Republicans are optimistic that they are in control of three key southern swing states — North Carolina, Virginia and Florida — although polls in the latter two remain tight.

“Anybody who thinks those states are in the bag is half in the bag themselves,” Obama adviser David Axelrod said of those three states in a conference call with reporters on Tuesday. 

“We have added millions to TV spending in each of these states. We are doubling down. We are not pulling back at all. We believe that Florida is an incredibly competitive state. North Carolina is a competitive state. Virginia is a competitive state. These are states Republicans were expecting to have wrapped up and they’re battling to hold on to them,” Axelrod said.

A Rasmussen poll puts Romney up 5 in Florida at 51-46, but two other surveys give him a narrower lead, with Fox News putting Romney up 48-45 and a survey from Democratic-affiliated Public Policy Polling (PPP) pegging Romney up 1 at 48-47.

In Virginia, Rasmussen shows Romney up 3, with an ARG poll putting the GOP nominee up 1.

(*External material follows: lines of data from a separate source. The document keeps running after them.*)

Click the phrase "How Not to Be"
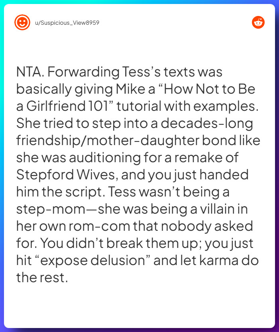The height and width of the screenshot is (332, 279). tap(209, 89)
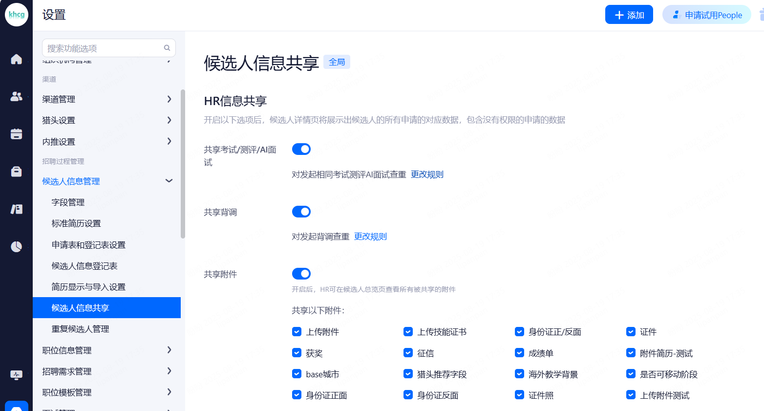
Task: Open the pie chart reports icon
Action: coord(16,246)
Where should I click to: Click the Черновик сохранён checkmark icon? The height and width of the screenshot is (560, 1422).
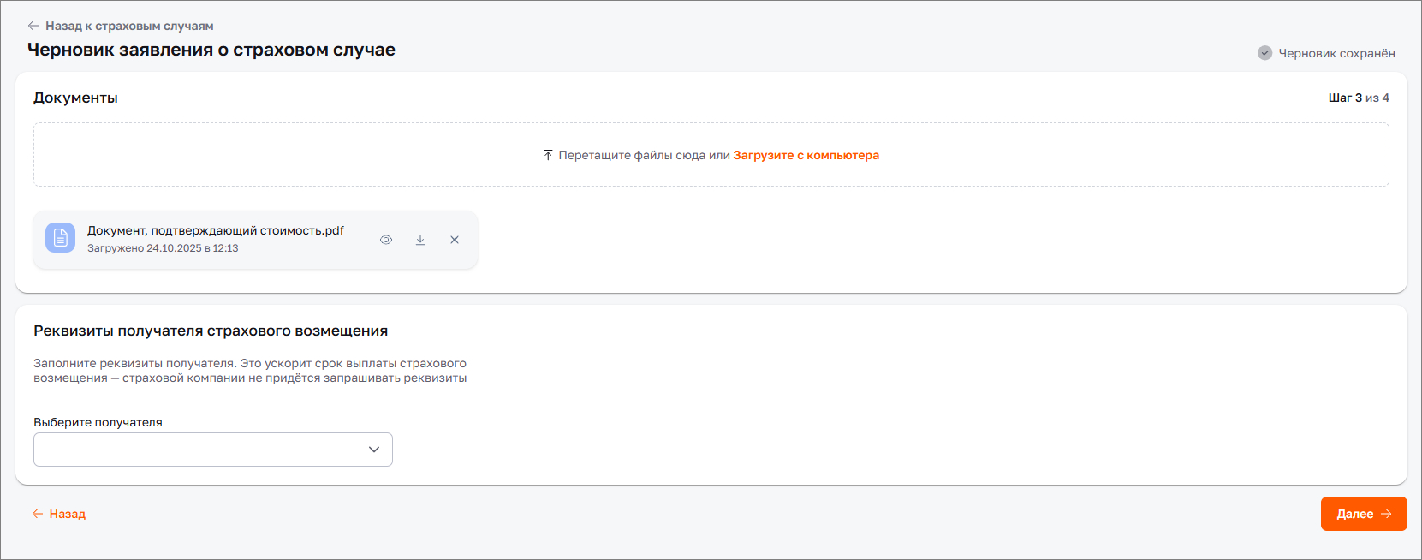(x=1264, y=53)
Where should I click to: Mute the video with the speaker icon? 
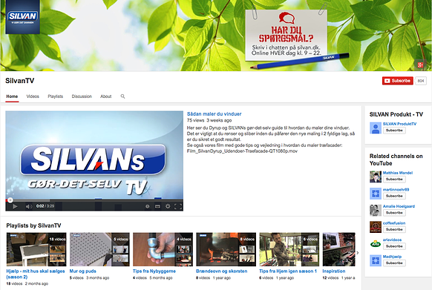(x=29, y=206)
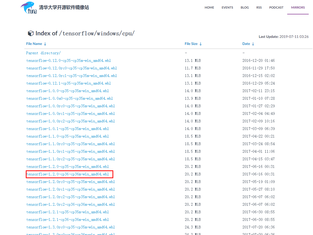The width and height of the screenshot is (313, 235).
Task: Toggle sorting by clicking the File Name header
Action: tap(34, 44)
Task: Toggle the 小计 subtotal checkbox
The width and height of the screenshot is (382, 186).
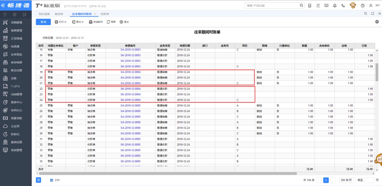Action: tap(52, 180)
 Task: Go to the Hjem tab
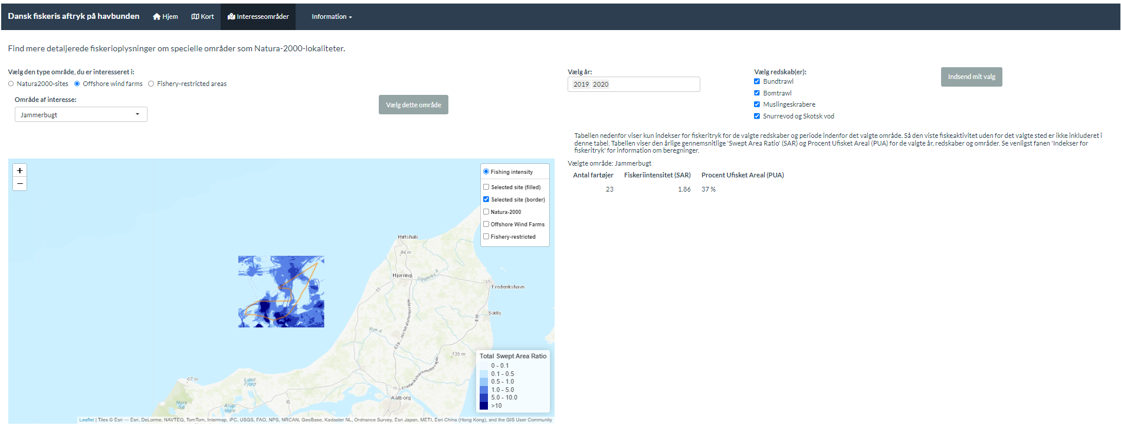tap(166, 17)
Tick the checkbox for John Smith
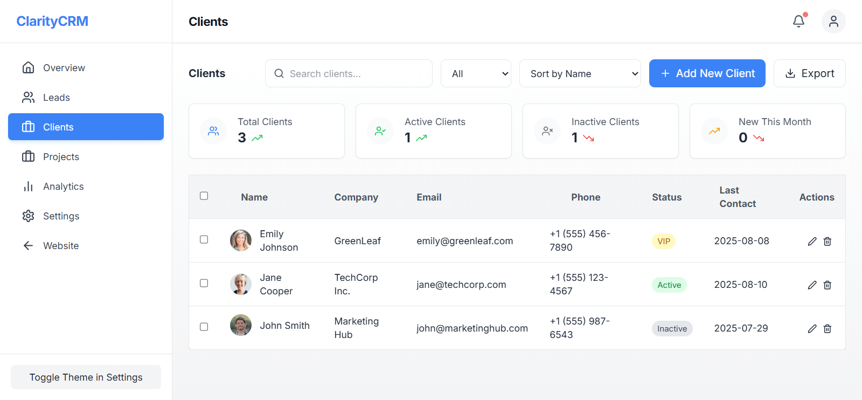Viewport: 862px width, 400px height. coord(204,327)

Democrats, meanwhile, are confident Obama will hold on to Michigan, Pennsylvania and Wisconsin.

But last week vice presidential candidate Paul Ryan campaigned in Pittsburgh, and the Romney campaign has suggested going on the offensive in Pennsylvania. Republicans have also cited the voter registration drive and infrastructure put in place during the Wisconsin gubernatorial recall election earlier this year, which they expect will buoy their chances.

That leaves Iowa, Nevada, New Hampshire, Colorado and Ohio — all of which are presently toss-ups. The Buckeye State is by far the biggest electoral prize of the remaining states.

Obama has led in Ohio throughout this cycle, and a Quinnipiac-CBS News poll released Monday shows the president ahead by 5. But a PPP survey puts Obama up 1, with Suffolk finding the presidential contenders in a dead heat. The RCP average of polls shows Obama only up by 1.9 percentage points in the battleground state.

The Gallup daily tracking poll has a margin of error of 2 percentage points.